__Stated exercise A__. Repeat verbatim the part of the entries that opens with the line containing "Task: Click the crane" and closes with the line containing "Looking at the screenshot, I should click(677, 13).", both of those lines included.
★ ★ ★ ★
So the title of member serves both
1) to identify one with Christ, being a member of His body. And
2) to remind of our relation to Christ: we are "the Bride, the wife of the Lamb"(Rev. 21:9).
I think the problem that we have with the idea of membership today grows from two roots.
First, again, because of the emphasis often placed on 'church membership' in evangelicalism today, especially well seen in the SBC. The constant counting of heads and even aiming simply to bring people to events rather than make disciples of folks are leaving many younger Christians jaded.
But this is only a branch root off of the second, deeper issue: we have forgotten what it is we are members of.
The church is the Body of Christ, and it is this body that we are members of. This is forgotten, I'm afraid, by some at every level. The point of being a church member is not that you are now apart of First United Methodist or First West or Sojourn, or anything so silly. You are a member of the Body of Christ, a citizen of the Kingdom of God. This is what membership entails.
So we must put the issue to rest both as ministers and as church-goers(a stranger term itself). As ministers we must focus on the Kingdom of God and His righteousness, on God's will done, and on making disciples. Likewise as the members we must recall what it is we are a part of, and lay aside every weight of association and angst that will hinder God's Kingdom here on earth.
Now you are the body of Christ and individually members of it.
★ ★ ★ ★
__Stated exercise B__. Reproduce word for word the part of the passage on church membership that opens with the words "I think the" and closes with "what membership entails.".
★ ★ ★ ★
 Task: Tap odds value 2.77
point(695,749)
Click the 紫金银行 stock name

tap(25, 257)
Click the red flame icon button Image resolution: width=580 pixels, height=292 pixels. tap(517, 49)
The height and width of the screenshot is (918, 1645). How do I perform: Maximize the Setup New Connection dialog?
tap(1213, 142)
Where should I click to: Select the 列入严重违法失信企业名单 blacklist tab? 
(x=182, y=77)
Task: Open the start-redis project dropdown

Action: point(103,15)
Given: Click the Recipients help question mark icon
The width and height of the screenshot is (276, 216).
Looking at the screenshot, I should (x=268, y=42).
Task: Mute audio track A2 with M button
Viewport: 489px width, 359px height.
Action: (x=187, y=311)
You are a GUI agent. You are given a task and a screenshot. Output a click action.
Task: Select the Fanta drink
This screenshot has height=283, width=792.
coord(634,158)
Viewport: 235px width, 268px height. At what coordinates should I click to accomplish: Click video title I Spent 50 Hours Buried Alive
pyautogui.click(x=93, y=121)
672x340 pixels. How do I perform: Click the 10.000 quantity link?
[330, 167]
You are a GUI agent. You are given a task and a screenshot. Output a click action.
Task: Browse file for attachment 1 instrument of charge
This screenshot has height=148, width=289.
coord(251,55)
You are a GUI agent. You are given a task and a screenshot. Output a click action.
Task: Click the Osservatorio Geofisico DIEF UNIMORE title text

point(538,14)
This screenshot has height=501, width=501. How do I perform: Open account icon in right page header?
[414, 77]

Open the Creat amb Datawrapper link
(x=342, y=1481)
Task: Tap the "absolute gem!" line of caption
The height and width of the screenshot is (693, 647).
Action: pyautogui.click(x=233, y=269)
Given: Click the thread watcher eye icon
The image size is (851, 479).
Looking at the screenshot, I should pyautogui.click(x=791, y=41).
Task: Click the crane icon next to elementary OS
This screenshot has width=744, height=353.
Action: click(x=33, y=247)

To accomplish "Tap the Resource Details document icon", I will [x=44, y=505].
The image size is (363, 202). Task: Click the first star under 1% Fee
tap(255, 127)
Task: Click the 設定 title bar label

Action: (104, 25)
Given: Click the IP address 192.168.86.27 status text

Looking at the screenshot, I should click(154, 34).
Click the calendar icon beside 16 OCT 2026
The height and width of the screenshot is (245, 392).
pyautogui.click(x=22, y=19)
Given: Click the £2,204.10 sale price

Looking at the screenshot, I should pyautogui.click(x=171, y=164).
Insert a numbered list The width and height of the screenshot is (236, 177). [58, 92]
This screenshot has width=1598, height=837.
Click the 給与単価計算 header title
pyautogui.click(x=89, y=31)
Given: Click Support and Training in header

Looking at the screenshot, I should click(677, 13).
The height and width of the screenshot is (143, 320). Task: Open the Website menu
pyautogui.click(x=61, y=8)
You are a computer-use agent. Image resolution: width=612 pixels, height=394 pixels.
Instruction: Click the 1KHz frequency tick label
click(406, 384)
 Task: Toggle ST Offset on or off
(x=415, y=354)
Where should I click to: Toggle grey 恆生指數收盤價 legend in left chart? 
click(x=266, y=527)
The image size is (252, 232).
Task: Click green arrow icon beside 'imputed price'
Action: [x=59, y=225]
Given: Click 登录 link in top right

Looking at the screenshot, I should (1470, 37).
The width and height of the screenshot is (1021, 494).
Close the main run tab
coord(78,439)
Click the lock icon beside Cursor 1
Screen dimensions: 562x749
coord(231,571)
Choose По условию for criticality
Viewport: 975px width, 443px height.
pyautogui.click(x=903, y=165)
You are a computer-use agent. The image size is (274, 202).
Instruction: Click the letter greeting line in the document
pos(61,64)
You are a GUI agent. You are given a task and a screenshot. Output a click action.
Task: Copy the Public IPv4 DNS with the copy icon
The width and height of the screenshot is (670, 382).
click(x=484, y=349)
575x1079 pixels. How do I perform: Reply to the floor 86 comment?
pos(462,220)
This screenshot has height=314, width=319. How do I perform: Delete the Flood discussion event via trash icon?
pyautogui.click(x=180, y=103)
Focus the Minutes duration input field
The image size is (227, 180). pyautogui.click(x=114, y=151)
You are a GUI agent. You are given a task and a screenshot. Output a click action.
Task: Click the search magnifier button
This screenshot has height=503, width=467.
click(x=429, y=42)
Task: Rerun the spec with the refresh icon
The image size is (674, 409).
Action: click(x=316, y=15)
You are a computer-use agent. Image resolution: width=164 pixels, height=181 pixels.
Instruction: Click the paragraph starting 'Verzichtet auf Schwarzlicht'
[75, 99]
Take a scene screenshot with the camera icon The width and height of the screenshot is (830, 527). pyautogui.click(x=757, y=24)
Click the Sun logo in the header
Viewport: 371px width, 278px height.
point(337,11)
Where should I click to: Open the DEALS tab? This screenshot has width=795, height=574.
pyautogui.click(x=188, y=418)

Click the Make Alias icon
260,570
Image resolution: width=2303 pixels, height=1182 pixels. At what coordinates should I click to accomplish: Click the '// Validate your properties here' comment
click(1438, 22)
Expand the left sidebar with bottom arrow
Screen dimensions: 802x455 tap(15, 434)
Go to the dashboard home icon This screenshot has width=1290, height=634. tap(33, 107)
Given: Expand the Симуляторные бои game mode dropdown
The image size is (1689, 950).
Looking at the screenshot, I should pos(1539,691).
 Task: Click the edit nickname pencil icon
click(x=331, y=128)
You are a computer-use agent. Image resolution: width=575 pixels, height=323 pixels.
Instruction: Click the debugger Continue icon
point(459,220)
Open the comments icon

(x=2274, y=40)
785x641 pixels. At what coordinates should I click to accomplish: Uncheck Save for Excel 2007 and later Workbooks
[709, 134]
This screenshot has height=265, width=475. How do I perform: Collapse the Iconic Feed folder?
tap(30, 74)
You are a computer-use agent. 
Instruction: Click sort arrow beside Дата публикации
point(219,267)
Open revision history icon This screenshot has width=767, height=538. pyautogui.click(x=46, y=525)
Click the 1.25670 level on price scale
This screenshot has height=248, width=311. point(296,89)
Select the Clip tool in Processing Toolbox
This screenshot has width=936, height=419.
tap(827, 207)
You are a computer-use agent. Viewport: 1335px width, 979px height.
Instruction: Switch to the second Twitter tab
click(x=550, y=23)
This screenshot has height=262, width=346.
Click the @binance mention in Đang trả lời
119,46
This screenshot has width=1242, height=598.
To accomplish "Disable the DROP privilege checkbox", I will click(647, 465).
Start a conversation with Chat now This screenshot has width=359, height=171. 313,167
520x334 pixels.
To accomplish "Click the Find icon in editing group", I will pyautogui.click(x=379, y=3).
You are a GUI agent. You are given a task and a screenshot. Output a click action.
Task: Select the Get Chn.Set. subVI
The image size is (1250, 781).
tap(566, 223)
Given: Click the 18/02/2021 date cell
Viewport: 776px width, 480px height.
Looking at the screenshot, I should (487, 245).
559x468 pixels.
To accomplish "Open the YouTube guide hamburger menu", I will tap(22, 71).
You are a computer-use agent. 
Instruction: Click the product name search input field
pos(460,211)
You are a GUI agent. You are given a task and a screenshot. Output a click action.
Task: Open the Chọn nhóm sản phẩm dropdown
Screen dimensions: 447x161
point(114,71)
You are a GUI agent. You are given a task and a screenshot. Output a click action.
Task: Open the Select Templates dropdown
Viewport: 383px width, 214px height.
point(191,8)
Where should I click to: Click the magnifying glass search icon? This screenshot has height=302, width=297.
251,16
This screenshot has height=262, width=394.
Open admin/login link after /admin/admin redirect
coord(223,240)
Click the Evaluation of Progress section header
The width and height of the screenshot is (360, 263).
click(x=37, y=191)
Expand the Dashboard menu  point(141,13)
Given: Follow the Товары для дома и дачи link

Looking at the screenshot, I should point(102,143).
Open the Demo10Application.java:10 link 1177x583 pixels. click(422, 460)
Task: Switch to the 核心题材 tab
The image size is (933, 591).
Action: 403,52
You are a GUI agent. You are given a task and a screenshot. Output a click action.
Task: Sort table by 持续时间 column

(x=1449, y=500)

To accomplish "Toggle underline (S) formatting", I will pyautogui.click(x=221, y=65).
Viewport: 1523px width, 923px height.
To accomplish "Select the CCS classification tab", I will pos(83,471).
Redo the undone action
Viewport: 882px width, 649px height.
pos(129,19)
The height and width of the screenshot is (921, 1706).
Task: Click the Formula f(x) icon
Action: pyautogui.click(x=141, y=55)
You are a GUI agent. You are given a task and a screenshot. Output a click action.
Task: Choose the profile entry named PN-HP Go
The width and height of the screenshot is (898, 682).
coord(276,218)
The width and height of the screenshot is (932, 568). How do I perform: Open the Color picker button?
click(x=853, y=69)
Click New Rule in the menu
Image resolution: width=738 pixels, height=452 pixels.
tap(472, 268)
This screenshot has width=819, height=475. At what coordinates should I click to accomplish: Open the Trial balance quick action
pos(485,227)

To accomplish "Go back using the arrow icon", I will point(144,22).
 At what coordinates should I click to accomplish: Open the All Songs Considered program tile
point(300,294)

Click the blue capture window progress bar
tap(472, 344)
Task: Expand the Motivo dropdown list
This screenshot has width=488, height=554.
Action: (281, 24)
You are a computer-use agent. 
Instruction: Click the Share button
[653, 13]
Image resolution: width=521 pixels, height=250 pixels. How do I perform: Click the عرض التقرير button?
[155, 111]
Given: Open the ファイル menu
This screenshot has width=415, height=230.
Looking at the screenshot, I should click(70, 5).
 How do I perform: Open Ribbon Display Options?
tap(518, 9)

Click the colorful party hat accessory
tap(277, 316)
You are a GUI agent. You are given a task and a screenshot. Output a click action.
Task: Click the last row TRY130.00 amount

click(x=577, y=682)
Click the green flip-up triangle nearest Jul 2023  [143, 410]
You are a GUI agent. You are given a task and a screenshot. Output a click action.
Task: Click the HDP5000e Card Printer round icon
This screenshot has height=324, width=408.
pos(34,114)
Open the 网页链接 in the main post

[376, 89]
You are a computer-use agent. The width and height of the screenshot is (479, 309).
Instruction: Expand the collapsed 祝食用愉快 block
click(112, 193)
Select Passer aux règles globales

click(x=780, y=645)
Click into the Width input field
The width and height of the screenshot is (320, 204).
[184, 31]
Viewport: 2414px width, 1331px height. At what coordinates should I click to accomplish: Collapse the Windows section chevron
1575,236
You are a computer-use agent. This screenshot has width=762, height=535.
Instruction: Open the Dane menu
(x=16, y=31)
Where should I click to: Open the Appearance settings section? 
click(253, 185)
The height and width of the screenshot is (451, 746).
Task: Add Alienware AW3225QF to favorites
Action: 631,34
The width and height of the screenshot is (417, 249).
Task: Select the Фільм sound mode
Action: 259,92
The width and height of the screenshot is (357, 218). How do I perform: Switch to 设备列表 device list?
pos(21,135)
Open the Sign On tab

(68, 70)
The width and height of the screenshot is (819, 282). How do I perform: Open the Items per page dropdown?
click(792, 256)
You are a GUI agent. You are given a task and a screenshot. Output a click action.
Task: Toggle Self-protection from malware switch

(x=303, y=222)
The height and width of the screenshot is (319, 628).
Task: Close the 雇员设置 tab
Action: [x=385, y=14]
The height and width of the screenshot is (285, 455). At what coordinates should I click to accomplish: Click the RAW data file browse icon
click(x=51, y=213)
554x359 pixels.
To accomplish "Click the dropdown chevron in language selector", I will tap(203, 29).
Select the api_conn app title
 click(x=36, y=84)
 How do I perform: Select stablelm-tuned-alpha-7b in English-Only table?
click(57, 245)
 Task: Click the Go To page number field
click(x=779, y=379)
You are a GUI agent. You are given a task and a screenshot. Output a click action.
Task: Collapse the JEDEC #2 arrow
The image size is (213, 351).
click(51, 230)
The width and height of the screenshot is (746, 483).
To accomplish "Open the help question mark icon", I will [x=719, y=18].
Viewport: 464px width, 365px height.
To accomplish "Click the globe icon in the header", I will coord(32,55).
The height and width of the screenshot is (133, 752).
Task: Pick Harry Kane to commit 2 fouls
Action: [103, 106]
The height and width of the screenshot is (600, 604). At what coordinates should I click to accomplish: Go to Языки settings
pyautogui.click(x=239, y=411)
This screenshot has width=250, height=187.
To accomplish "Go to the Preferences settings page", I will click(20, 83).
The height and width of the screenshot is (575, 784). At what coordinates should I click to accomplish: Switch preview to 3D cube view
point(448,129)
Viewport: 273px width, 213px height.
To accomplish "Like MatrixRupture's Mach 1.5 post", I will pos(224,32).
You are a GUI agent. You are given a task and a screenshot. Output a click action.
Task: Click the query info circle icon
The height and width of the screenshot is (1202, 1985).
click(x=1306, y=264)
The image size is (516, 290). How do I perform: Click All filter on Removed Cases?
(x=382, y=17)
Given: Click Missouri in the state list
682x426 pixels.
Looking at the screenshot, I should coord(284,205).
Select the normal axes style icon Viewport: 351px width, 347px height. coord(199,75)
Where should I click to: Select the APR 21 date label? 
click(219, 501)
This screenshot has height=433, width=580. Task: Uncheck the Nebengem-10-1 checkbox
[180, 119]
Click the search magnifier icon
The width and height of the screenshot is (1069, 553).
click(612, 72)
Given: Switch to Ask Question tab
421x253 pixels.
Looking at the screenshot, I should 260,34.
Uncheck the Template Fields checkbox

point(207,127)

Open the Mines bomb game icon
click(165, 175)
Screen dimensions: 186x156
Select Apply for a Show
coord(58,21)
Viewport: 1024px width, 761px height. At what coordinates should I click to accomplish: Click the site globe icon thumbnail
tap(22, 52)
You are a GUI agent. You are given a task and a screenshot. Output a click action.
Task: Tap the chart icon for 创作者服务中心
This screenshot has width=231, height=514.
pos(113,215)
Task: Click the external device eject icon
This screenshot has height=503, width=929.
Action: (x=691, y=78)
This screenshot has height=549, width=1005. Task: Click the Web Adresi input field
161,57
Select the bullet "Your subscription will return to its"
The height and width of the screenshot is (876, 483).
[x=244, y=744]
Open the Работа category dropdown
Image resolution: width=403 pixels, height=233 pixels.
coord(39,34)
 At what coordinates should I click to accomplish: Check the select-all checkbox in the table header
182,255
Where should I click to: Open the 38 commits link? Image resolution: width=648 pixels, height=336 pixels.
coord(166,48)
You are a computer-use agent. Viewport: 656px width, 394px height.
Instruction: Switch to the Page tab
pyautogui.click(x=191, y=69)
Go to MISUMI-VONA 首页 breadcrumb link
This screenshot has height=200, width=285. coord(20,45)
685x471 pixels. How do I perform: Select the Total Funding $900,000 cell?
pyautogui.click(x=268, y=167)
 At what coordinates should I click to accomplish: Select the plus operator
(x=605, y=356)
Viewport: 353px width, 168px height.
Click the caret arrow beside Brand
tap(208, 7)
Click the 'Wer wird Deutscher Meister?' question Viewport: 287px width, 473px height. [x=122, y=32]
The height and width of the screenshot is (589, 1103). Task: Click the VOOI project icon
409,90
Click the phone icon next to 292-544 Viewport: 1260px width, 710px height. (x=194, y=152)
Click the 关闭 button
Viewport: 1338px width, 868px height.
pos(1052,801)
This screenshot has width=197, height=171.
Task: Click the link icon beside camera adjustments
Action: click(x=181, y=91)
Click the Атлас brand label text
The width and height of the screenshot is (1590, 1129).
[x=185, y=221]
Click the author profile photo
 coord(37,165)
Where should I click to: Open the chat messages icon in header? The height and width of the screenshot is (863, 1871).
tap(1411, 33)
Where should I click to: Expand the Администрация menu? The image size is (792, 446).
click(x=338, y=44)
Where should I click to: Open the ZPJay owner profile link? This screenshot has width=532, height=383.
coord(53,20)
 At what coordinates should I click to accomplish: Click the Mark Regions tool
★ ★ ★ ★
__Full response A__.
Task: Click the crane icon next to elementary OS
This screenshot has width=744, height=353.
Action: click(x=33, y=247)

To accomplish "Tap the Resource Details document icon", I will [x=44, y=505].
The image size is (363, 202). Task: Click the first star under 1% Fee
tap(255, 127)
Task: Click the 設定 title bar label

Action: (104, 25)
Given: Click the IP address 192.168.86.27 status text

Looking at the screenshot, I should click(154, 34).
Click the calendar icon beside 16 OCT 2026
The height and width of the screenshot is (245, 392).
pyautogui.click(x=22, y=19)
Given: Click the £2,204.10 sale price

Looking at the screenshot, I should pyautogui.click(x=171, y=164).
Insert a numbered list The width and height of the screenshot is (236, 177). [58, 92]
This screenshot has width=1598, height=837.
Click the 給与単価計算 header title
pyautogui.click(x=89, y=31)
Given: Click Support and Training in header

Looking at the screenshot, I should click(677, 13).

__Full response B__.
I think the problem that we have with the idea of membership today grows from two roots.
First, again, because of the emphasis often placed on 'church membership' in evangelicalism today, especially well seen in the SBC. The constant counting of heads and even aiming simply to bring people to events rather than make disciples of folks are leaving many younger Christians jaded.
But this is only a branch root off of the second, deeper issue: we have forgotten what it is we are members of.
The church is the Body of Christ, and it is this body that we are members of. This is forgotten, I'm afraid, by some at every level. The point of being a church member is not that you are now apart of First United Methodist or First West or Sojourn, or anything so silly. You are a member of the Body of Christ, a citizen of the Kingdom of God. This is what membership entails.